Social media curator algorithms may be detrimental to user
Thu 19 Jan 2017
A team of researchers from Oxford University has argued that a sufficiently sophisticated recommender algorithm, curating content to engage social networking customers, may use curation strategies that are detrimental to users.
A recommendation algorithm sifts through data, predicting what a user will like best among a list of given items. In a social networking context, a recommendation algorithm is built to analyze all of the details of an individual’s interactions on the network, tracking responses to the various stimuli present in the user’s history. This creates a feedback mechanism that can then be used to optimize the user’s interaction with the networking site, increasing the user’s engagement with the system and maximizing the effectiveness of advertising on the site.
The curator algorithm is created to respond to a recurring question: what is the optimal content to provide to this individual user at this moment? The researchers pose the question of whether a recommendation engine may develop sophisticated strategies for manipulating users, with the intention of optimizing content selection.
Examples of ways in which manipulation could be detrimental to the user include the idea that the emotional state of a social network user can be changed by selectively filtering the content produced by friends. A recommender algorithm seeking to optimize results based on content choices could manipulate the user’s emotional state in order to promote a particular product.
The researchers also considered a basic tenet of behavioral psychology that states rewards-based manipulation works best when rewards are delivered on a variable schedule.
Changing content to exploit an individual’s emotional state or triggers is one method that a recommendation algorithm could be expected to employ that would create an advantage for the advertisers and managers of a social network, to the detriment of the user.

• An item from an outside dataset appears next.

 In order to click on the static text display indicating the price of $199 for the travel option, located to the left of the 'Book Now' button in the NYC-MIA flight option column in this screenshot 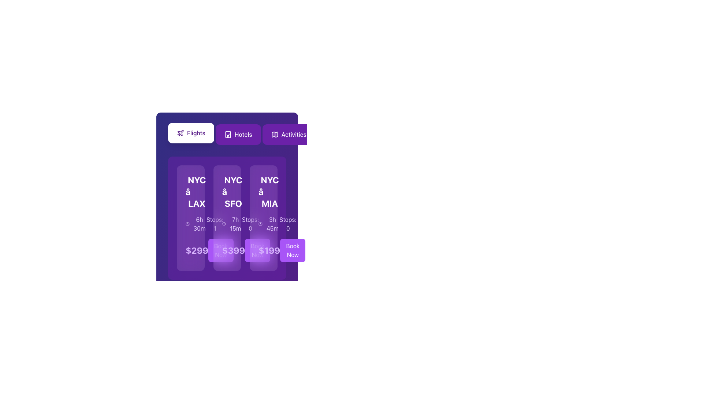, I will do `click(269, 250)`.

As an example, the team points to the prevalence of ‘fake news’ stories on social media during the U.S. presidential election of 2016. Companies looking to optimize advertising revenue during this time found, through trial and error, that targeted fake news stories were effective as clickbait. Users access the stories, advertisers get more hits, revenue is increased. Fake news stories proliferated on social media at this time, created in massive amounts without regard to the effect the stories had on the users.
“With the same objective,” the researchers note, “Even a comparatively simple curator algorithm would be capable of developing this strategy.”
While the trend in social media algorithms is toward deep learning, decreasing the transparency of the algorithms at work, there is also a movement toward the oversight and regulation of data collection and analysis, such as those used in targeted advertising and social media. Both regulatory agencies and users themselves are becoming more aware of, and cautious about, the way that the information collected on social media platforms is collected, distributed, and used.